Penulis
Intisari-Online.com - Bukan rahasia lagi jika Amerika dikenal sebagai militer terkuat di dunia.
Dari tahun ke tahun, militer Amerika bersaing di papan atas militer terkuat dengan negara-negara seperti Rusia dan China.
Soal persenjataan tak perlu ditanya, tapi rupanya, justru di negara ini terjadi kasus yang mengkhawatirkan terkait para tentaranya.
Banyak terjadi kasus bunuh diri oleh anggota militer Amerika Serikat (AS), bahkan kini semakin meningkat.
Melansir 24h.com.vn (21/10/2021), jumlah kasus bunuh diri oleh anggota militer AS yang bertugas aktif pada kuartal kedua tahun ini meningkat 46 persen dibandingkan dengan periode yang sama tahun lalu, kata Pentagon.
Jumlah tersebut membuat pejabat pertahanan AS bingung, serta tidak mengerti apa yang ada di balik masalah tersebut.
Menurut laporan Departemen Pertahanan AS, pada kuartal kedua tahun ini, 60 tentara AS bunuh diri, naik dari 41 pada periode yang sama tahun lalu.
The Cost of War Project, sebuah proyek penelitian tentang konsekuensi perang yang dilakukan oleh Brown University dan Boston University (AS), mengatakan bahwa sejak serangan teroris 11 September, sebanyak 30.177 anggota militer dan veteran AS tewas karena bunuh diri.
Jumlah tersebut bahkan lebih dari empat kali lipat jumlah tentara AS yang hilang dalam memerangi terorisme.

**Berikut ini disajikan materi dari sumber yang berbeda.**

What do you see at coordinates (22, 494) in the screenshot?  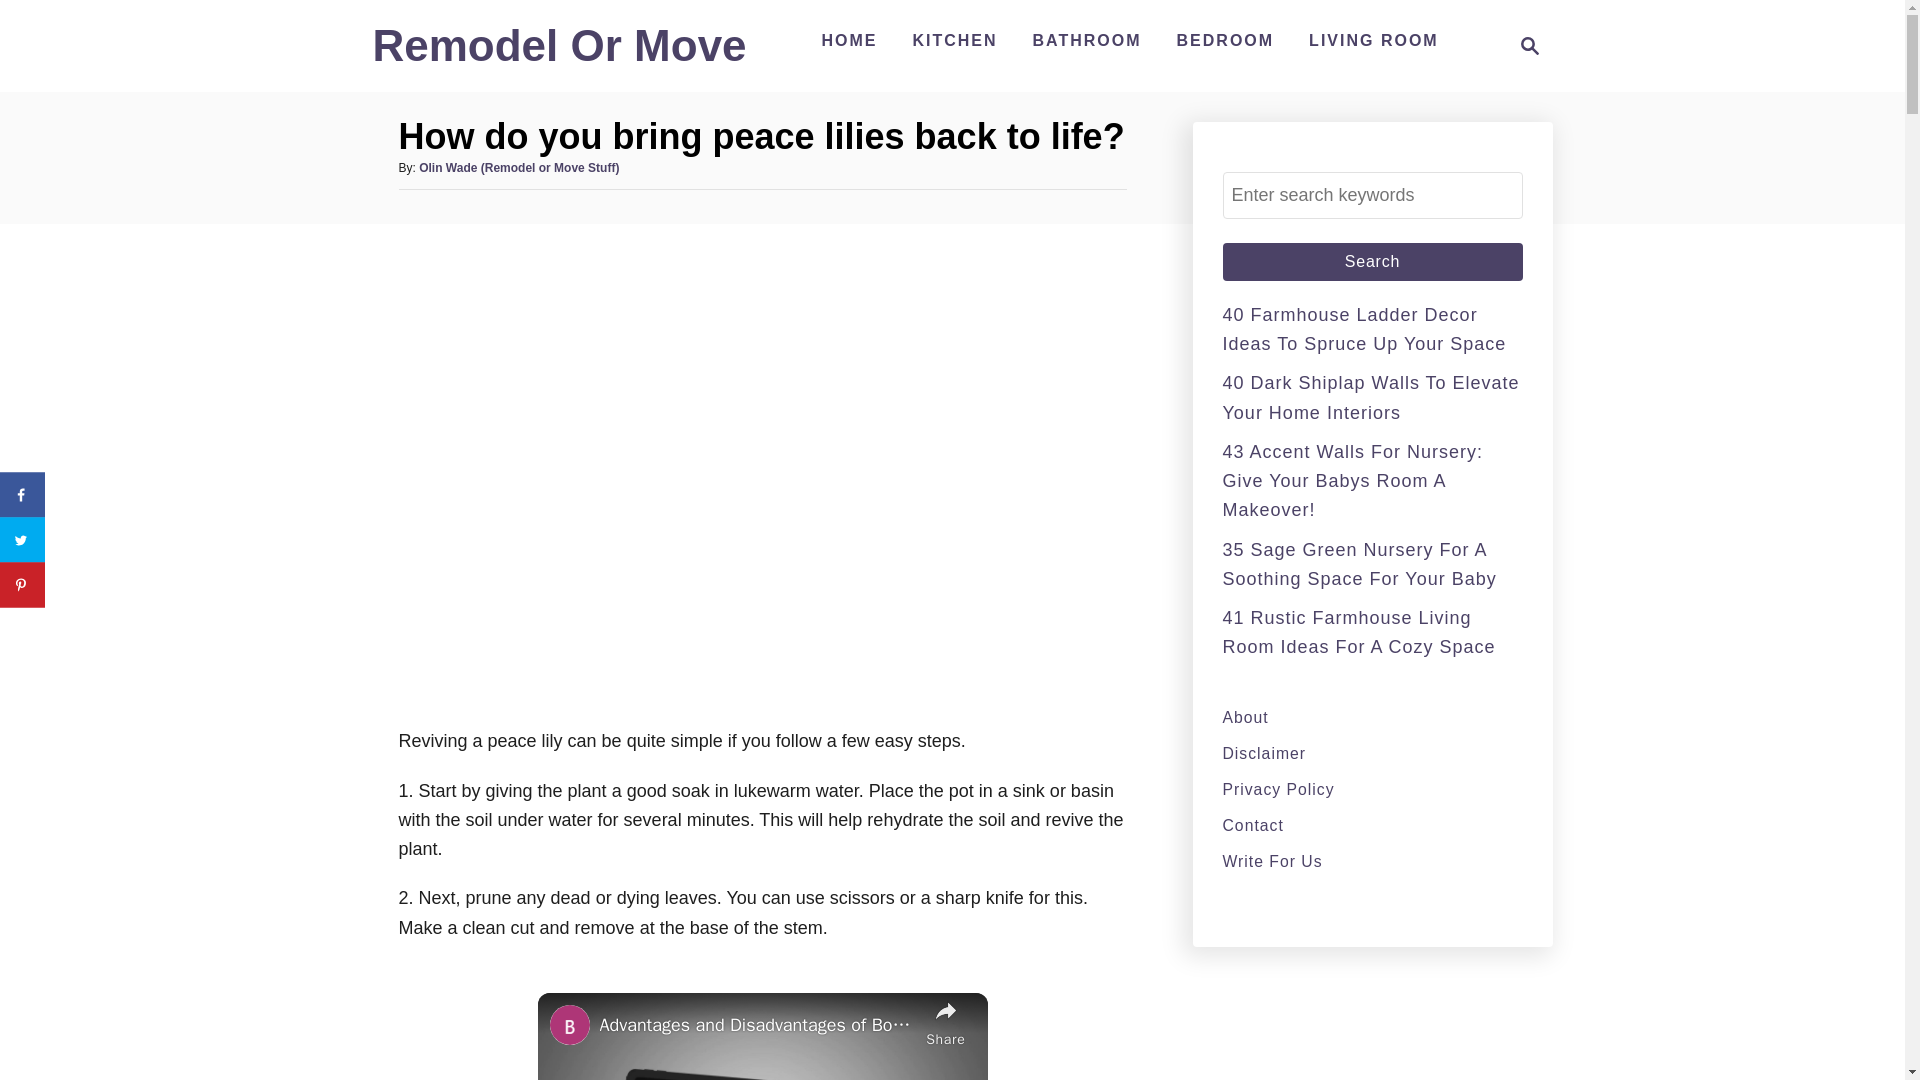 I see `Search` at bounding box center [22, 494].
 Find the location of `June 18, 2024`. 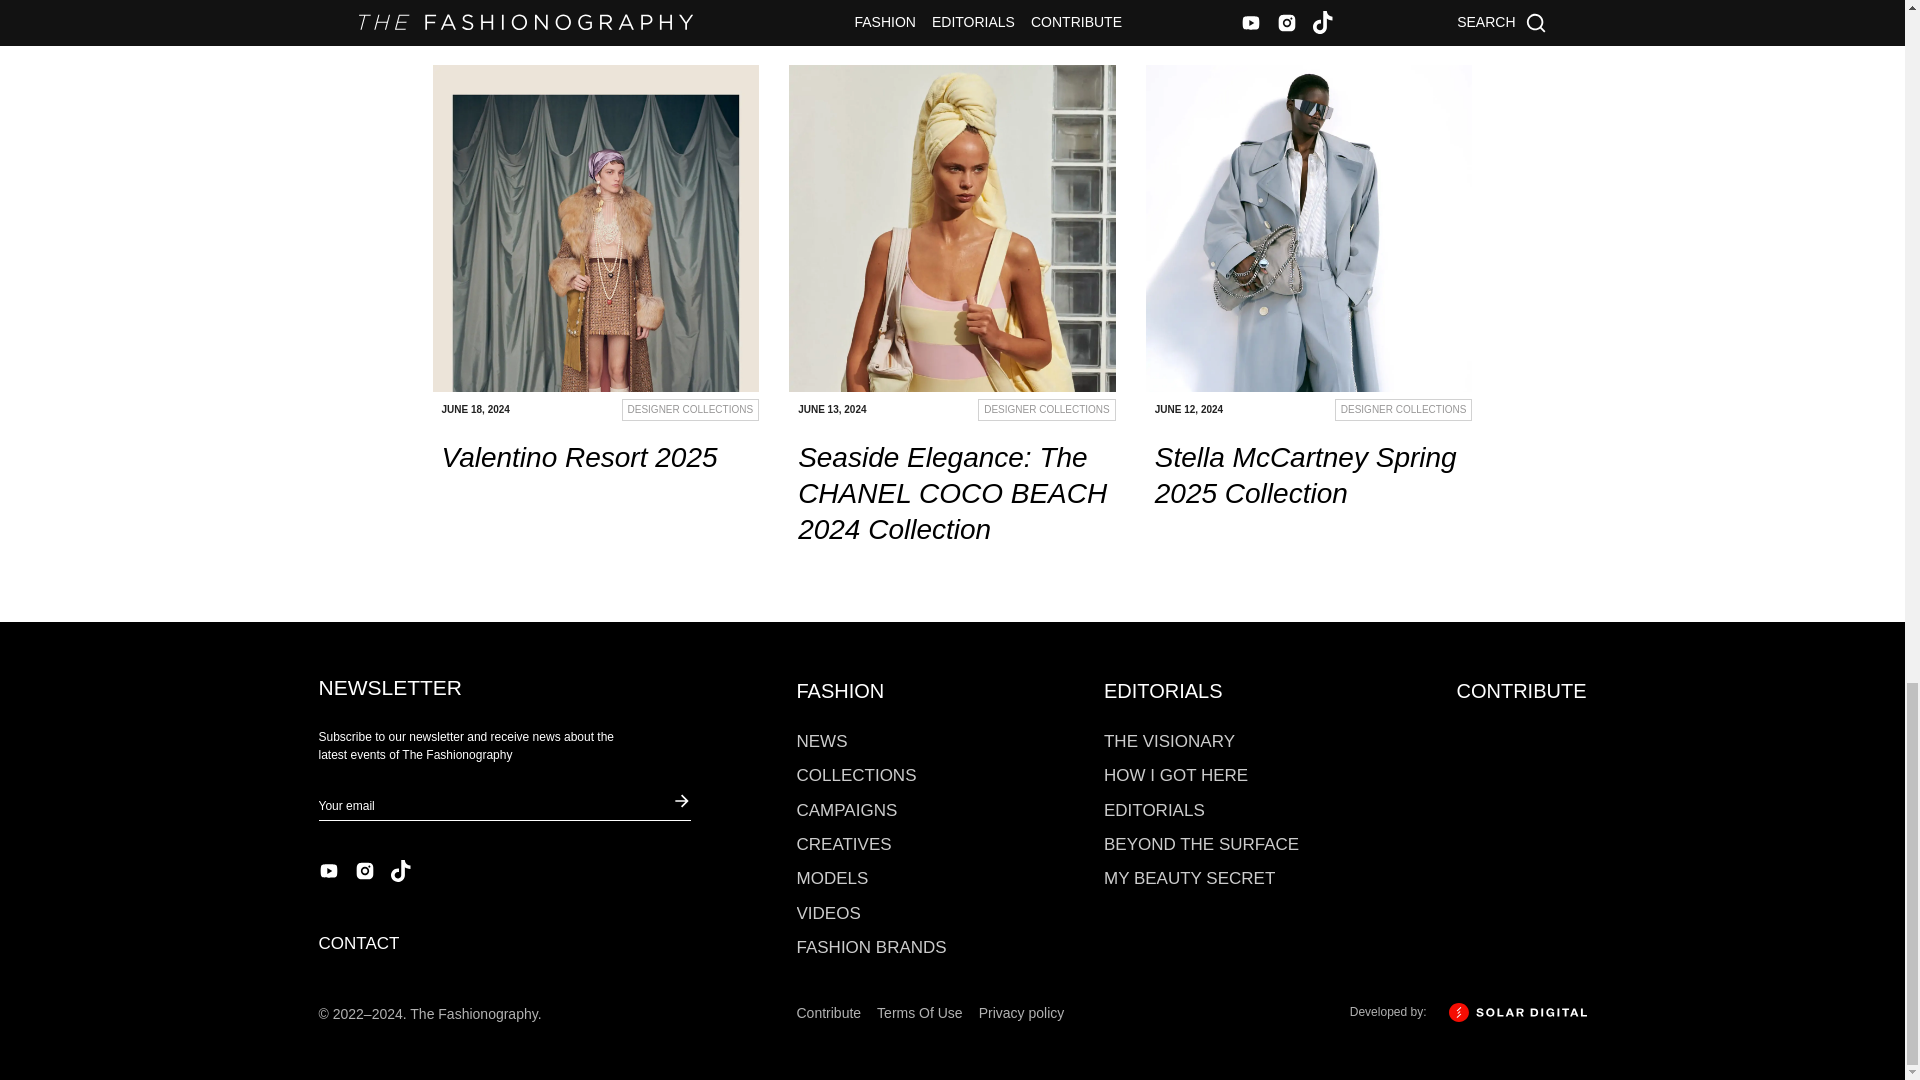

June 18, 2024 is located at coordinates (516, 411).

Profesor Psikiatri di Wayne State University (AS), Arash Javanbakht, menjelaskan bagaimana tingginya risiko bunuh diri dari mereka yang berprofesi tentara, terkait dengan penggunaan alkohol dan sebagainya.
“Menjadi tentara adalah profesi dengan tingkat stres yang tinggi.
"Banyak tentara memilih untuk menggunakan alkohol dan stimulan untuk menghilangkan tekanan jika mereka tidak ingin menderita depresi. Namun, penyalahgunaan hal-hal ini meningkatkan risiko bunuh diri," katanya.
Sementara itu, Mark Kaplan, profesor sosiologi di UCLA Luskin School of Public Schools, mengatakan AS membuat kesalahan dengan memperlakukan masalah bunuh diri tentara hanya sebagai "krisis kesehatan mental".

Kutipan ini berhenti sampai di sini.